Law and Diversity. European and Latin American Experiences from a Legal Historical Perspective
The tensions between equality and inequality as principles of justice and distribution, as well as between general and individual case justice, should be among the basic experiences of any normative order. The history of law bears witness to this - and of ever new attempts to soften these tensions through institutional arrangements and special protection regimes. The European legal system is based on the principle of equality. But today there is an increasing concern about how this equality-based system reacts to the increasing demands to take more account the special situations of individuals and collectives. The equality postulate is also part of the Latin American legal tradition. But here, too, tensions are evident - often in a different and sometimes sharper manifestation.

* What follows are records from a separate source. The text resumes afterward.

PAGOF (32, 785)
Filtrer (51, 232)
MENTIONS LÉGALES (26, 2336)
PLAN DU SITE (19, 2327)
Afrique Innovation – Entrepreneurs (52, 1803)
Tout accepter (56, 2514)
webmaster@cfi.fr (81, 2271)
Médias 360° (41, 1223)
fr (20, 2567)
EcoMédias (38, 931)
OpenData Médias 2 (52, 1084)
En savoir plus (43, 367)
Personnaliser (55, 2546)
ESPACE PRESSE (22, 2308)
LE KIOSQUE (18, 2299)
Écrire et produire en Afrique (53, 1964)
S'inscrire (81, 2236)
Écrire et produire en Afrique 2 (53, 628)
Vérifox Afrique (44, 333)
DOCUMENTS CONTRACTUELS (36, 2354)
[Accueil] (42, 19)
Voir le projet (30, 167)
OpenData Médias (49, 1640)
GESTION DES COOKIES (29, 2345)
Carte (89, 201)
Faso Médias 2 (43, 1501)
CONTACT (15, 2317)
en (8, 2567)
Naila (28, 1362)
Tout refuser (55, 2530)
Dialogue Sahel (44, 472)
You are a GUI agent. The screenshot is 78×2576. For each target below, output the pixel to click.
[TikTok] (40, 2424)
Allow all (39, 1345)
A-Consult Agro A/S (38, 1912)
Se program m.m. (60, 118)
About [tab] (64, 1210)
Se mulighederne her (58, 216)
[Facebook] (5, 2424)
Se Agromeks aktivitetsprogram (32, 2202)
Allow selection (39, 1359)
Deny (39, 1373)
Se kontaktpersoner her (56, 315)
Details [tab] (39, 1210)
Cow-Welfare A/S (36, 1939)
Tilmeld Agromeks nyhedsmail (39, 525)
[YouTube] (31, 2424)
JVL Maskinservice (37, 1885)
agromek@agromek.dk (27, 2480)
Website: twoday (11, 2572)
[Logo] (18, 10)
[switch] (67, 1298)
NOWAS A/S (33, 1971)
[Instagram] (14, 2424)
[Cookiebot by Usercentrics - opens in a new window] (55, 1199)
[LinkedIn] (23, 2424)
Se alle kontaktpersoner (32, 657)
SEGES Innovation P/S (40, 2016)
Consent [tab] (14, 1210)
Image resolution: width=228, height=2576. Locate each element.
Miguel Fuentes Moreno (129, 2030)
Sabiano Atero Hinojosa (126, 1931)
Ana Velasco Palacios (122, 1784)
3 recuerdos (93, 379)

These problem constellations are reflected in the debate on cultural diversity, but also in the struggle for the recognition differences of economic and socio-political nature. In some cases, very concrete changes are required in substantive law or procedural law. However, there are often doubts as to whether and for how long our equality-based legal system will be able to meet these challenges without changing its basic structures themselves. However, this only describes a general constellation. The social dimensions in which the tension between equality and inequality emerged and the legal solutions or attempts at solutions it produced varied from country to country. In the workshop and publication project "Law and Diversity - European and Latin American Experiences from a Legal Historical Perspective", which observes the legal development in the 19th and 20th centuries, contributions from various European and Latin American countries are intended to illustrate this manifoldness and at the same time facilitate comparison. Workshops in which the different perspectives are discussed serve this purpose. On this basis, collective volumes on the following topics will be published: Fundamental questions of law, public law, civil law, and criminal law.